The Ontario framework works by having senior levels of government subsidize the fee reductions so that municipal infrastructure budgets are not directly impacted. In B.C., the pressure to find a similar solution has been building for months. Vancouver Mayor Ken Sim publicly called for a comparable federal-provincial agreement in early April 2026, shortly after the Ontario deal was announced, citing a growing number of new housing projects facing pause or outright cancellation due to rising construction costs, higher borrowing costs, and broader economic headwinds. Municipal governments in Vancouver and Surrey had already introduced some fee cuts and flexibilities on their own, but without senior government funding to backstop those reductions, the relief has been limited. Carney's remarks at the Board of Trade represent the clearest federal signal yet that B.C. could be next in line for a structured cost-reduction agreement.
Dima Tonkonogy Commentary
From a senior Greater Vancouver agent's perspective, the most important thing to understand about Carney's remarks is the gap between a political signal and a signed agreement.

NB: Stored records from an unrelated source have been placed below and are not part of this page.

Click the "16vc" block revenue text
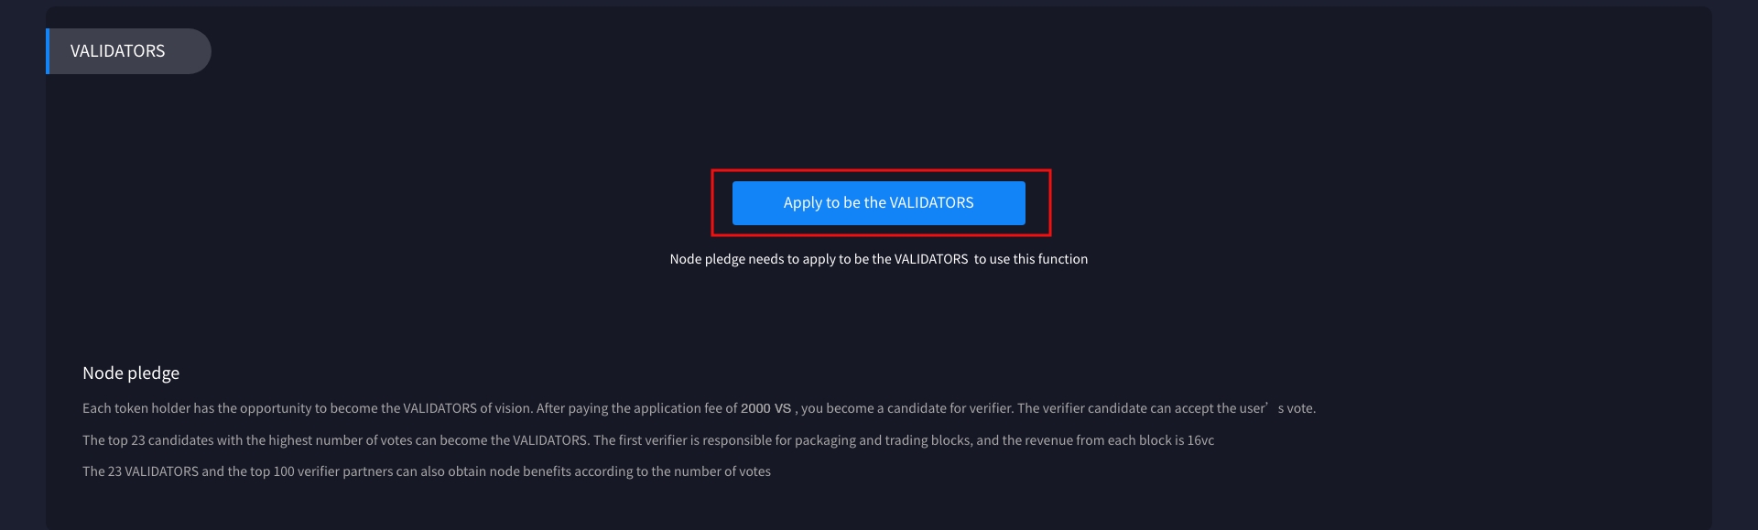Screen dimensions: 1758x530 coord(1200,440)

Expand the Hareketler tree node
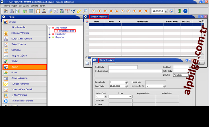[x=49, y=34]
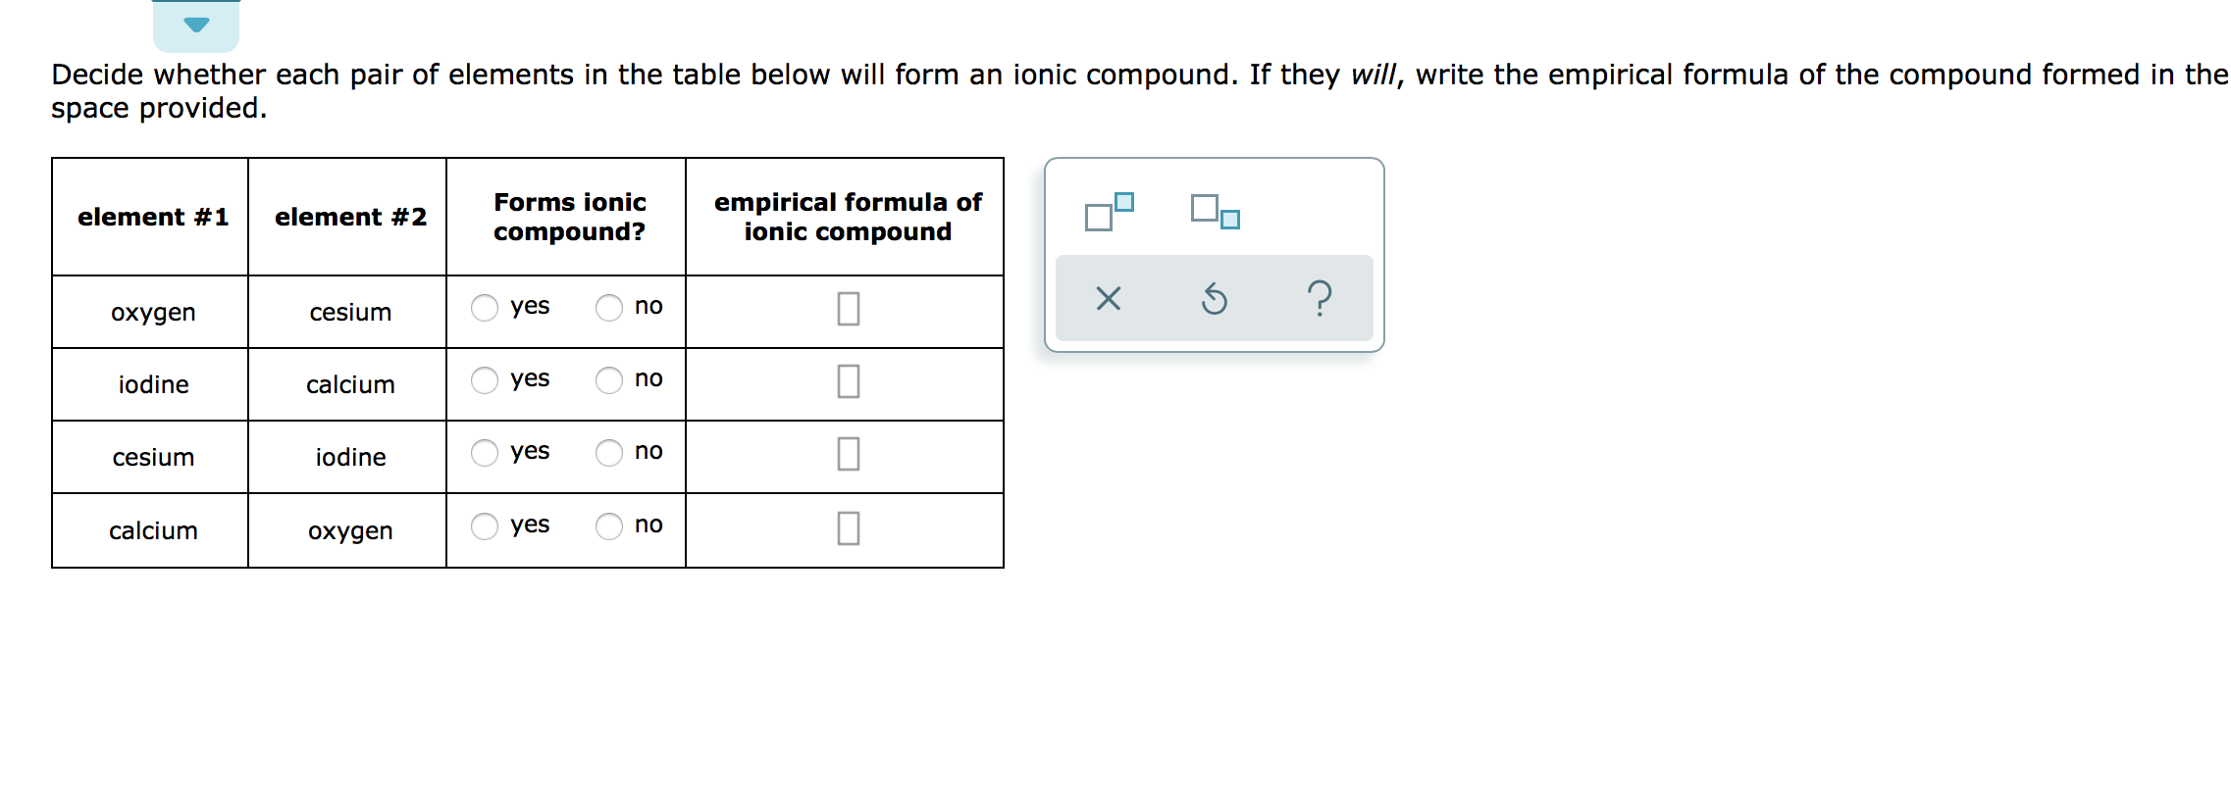Select no for calcium and oxygen

[610, 526]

The Ontario deal is real and has measurable cost implications. The B.C. version is still a conversation. That said, the direction of federal housing policy is now clearly pointed toward reducing supply-side costs, and that matters for how developers, lenders, and buyers think about project viability over the next one to two years. For clients watching the pre-sale market, the practical point is not to wait indefinitely for a deal that may or may not arrive on the same terms — but to understand that the cost environment for new construction in Metro Vancouver is being actively discussed at the highest levels of government, and that the next 12 months could bring meaningful structural changes to how new housing gets priced and financed.